Later this year, the first specification for Bluetooth Low Energy (BLE) will be published and products will follow shortly afterwards. The technology is set for stellar adoption.

According to a new ABI Research study examining the potential for Bluetooth Low Energy, in 2010 alone nearly 30 million BLE chipsets will ship. That is an extraordinary adoption rate for any new technology. But given the array of competitors it faces, questions remain about just how far the technology will be able to penetrate and compete in existing and emerging wireless application markets.

“BLE will see extremely rapid and widespread adoption because it combines with an established technology and supports a new generation of applications and connectivity for mobile handsets around the world,” says ABI Research principal analyst Jonathan Collins.

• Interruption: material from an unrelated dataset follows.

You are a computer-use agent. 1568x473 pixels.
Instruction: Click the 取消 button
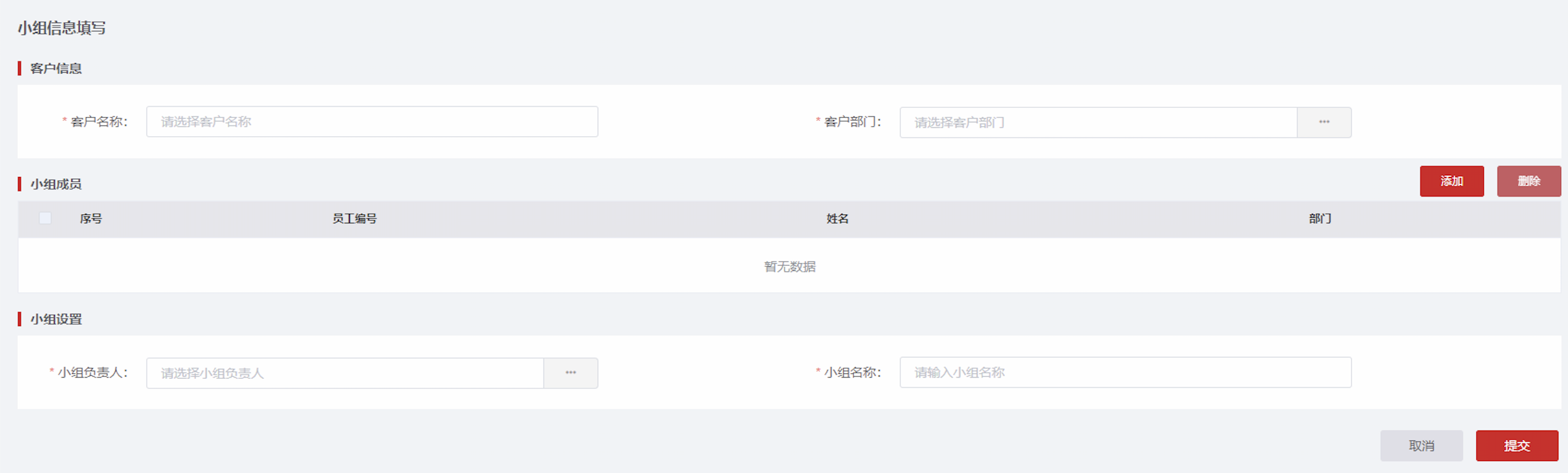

The technology will be incorporated in the Bluetooth ICs at a relatively minimal additional cost to the handset vendors that will embed them in their products. Even so, the benefits from BLE applications extend to mobile handset users, handset manufacturers, mobile network operators, online applications developers and others, as applications ranging from sports and wellness body monitoring, entertainment remote controls, PC peripheral connectivity and more, all become manageable from the mobile handset.

But while BLE adds functionality to mobile handsets and further places handsets at the center of daily life, success will depend upon the uptake of BLE in these devices. Here the technology faces a number of competing offerings.

“BLE offers significant potential for a range of industries and technology players to benefit from its installation in mobile handsets,” Collins notes, “but its success is not a fait accompli. Without a broad and thorough understanding of the ecosystem required to support BLE adoption, and the application and market environment within which BLE will have to compete, some of that potential could be lost.”

ABI Research’s new study “Low Energy Bluetooth” establishes the potential for the Bluetooth Low Energy alongside other offerings across a range of criteria including functionality, applications suitability, market positioning and potential acceptance. It is part of the firm’s Short Range Wireless Research Service.